Komunitas memastikan penari mendapatkan istirahat dan nutrisi yang cukup setelah Ngadeg. Seringkali, ritual ditutup dengan doa bersama untuk mengucapkan terima kasih kepada roh-roh yang telah hadir dan memohon keselamatan bagi seluruh komunitas. Penutupan ini mengembalikan suasana dari kekacauan spiritual yang liar menjadi kedamaian dan harmoni sosial.
Barongan Reak, dengan segala kekerasan, mistisisme, dan keindahannya yang liar, adalah pilar penting dalam mempertahankan identitas kultural masyarakat di perbatasan Jawa dan Sunda.
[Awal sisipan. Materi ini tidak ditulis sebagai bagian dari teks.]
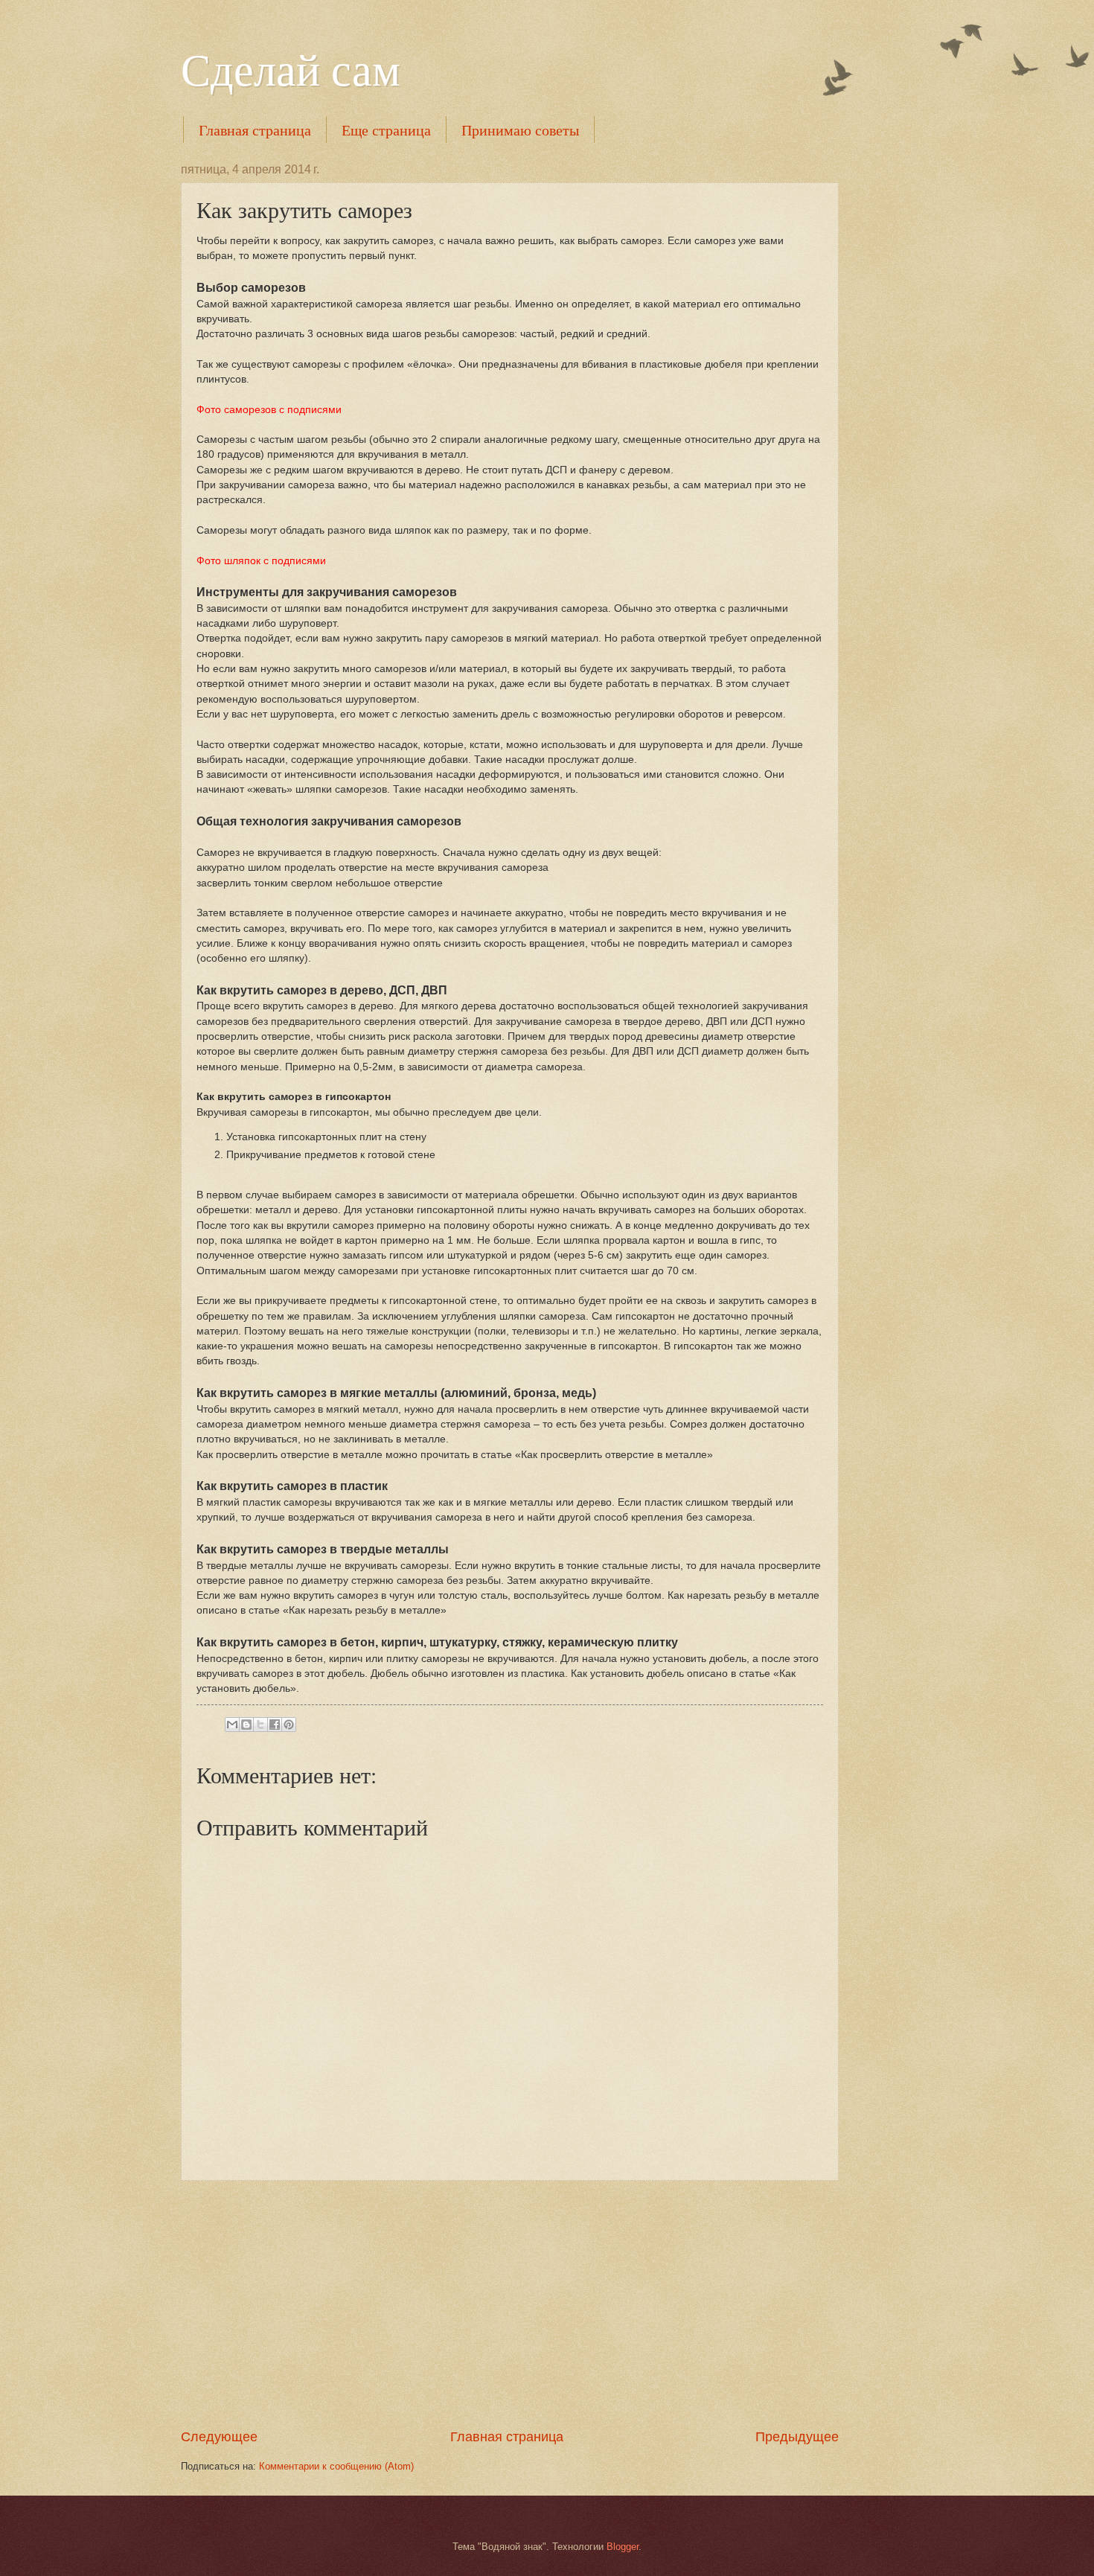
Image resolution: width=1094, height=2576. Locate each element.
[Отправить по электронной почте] (232, 1724)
Ia bukan sekadar warisan masa lalu, melainkan sebuah praktik hidup yang terus berevolusi.
Di tengah gempuran globalisasi, Barongan Reak menjadi benteng yang mengajarkan generasi muda tentang kearifan lokal, pentingnya penghormatan terhadap alam dan leluhur, serta nilai-nilai spiritual yang tidak dapat diukur dengan materi. Melalui partisipasi dalam Reak, baik sebagai penari, musisi, maupun penonton, anak muda diajak untuk terhubung kembali dengan akar budaya mereka yang kaya akan misteri dan kekuatan batin.
Ritual ini menekankan pentingnya disiplin spiritual. Meskipun terlihat acak saat kerasukan, prosesi untuk mencapai kondisi trans yang aman membutuhkan puasa, tirakat, dan kepatuhan pada ajaran guru. Disiplin spiritual inilah yang menjadi bekal moral bagi individu di tengah masyarakat yang semakin kompleks.
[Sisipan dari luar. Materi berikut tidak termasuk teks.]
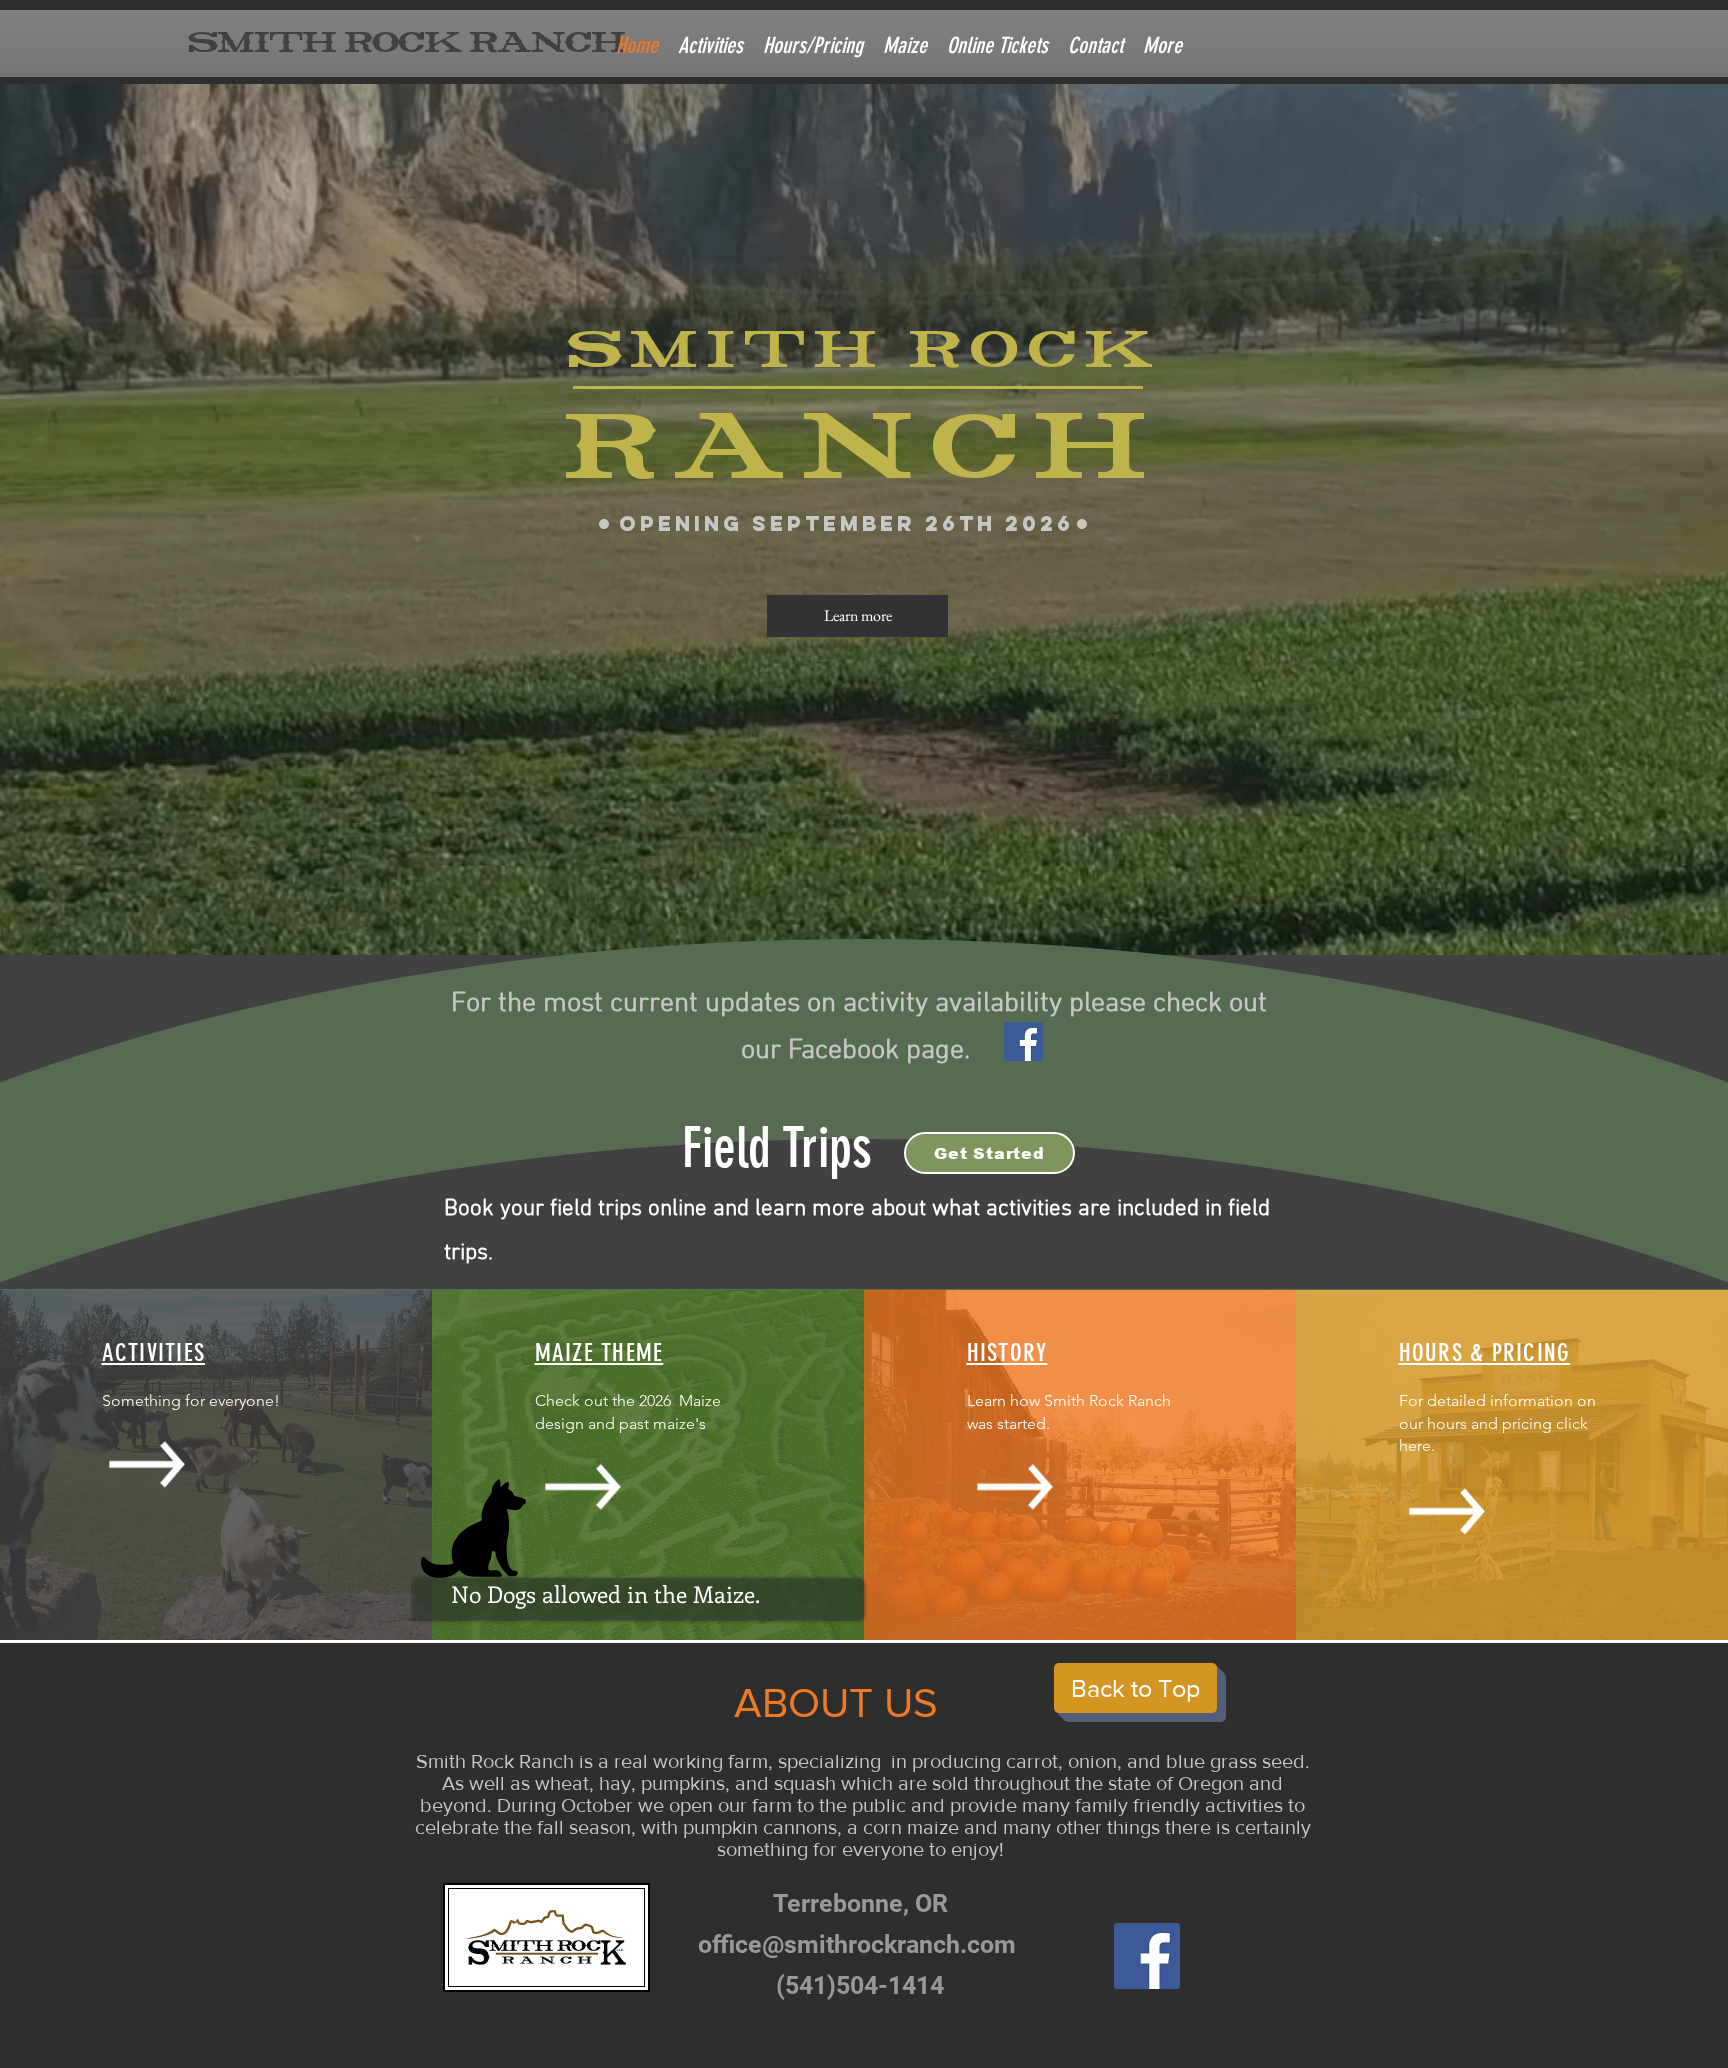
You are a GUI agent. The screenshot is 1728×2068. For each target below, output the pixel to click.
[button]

Saat ini, beberapa kelompok Reak mulai mendapatkan perhatian nasional, bahkan internasional, sebagai bentuk seni pertunjukan yang eksotis dan penuh energi. Apabila dikelola dengan baik, Barongan Reak memiliki potensi besar untuk menjadi daya tarik wisata budaya yang unik. Namun, perlu ada kesadaran kolektif untuk memastikan bahwa promosi ke kancah global tidak mengorbankan kedalaman makna ritualnya. Presentasi harus dilakukan dengan narasi yang jujur, menjelaskan bahwa elemen kerasukan adalah manifestasi spiritual, bukan sekadar trik sulap atau akrobat semata.
Pemerintah daerah dan akademisi memegang peran kunci dalam mendokumentasikan, melindungi, dan mempromosikan Barongan Reak. Penelitian yang lebih mendalam mengenai pola musik, variasi mantra, dan perbedaan karakter topeng di berbagai wilayah diperlukan untuk menciptakan peta warisan budaya yang komprehensif. Upaya ini akan memastikan bahwa Barongan Reak tidak hanya bertahan, tetapi juga berkembang sebagai warisan tak ternilai yang terus menyala di jantung bumi Pasundan.
Barongan Reak adalah sebuah paradoks yang mempesona: sebuah kekacauan yang teratur, sebuah tontonan yang sakral, dan sebuah kekuatan spiritual yang diekspresikan secara fisik. Ia adalah cermin dari jiwa masyarakat yang percaya bahwa kekuatan terbesar datang dari penyatuan diri dengan alam gaib dan warisan leluhur. Ketika kendang mulai ditabuh dan sang Barong mengaum, kita tidak hanya menyaksikan sebuah tarian, melainkan kita sedang menyaksikan sebuah ritual purba yang menentang logika dan merayakan misteri kehidupan.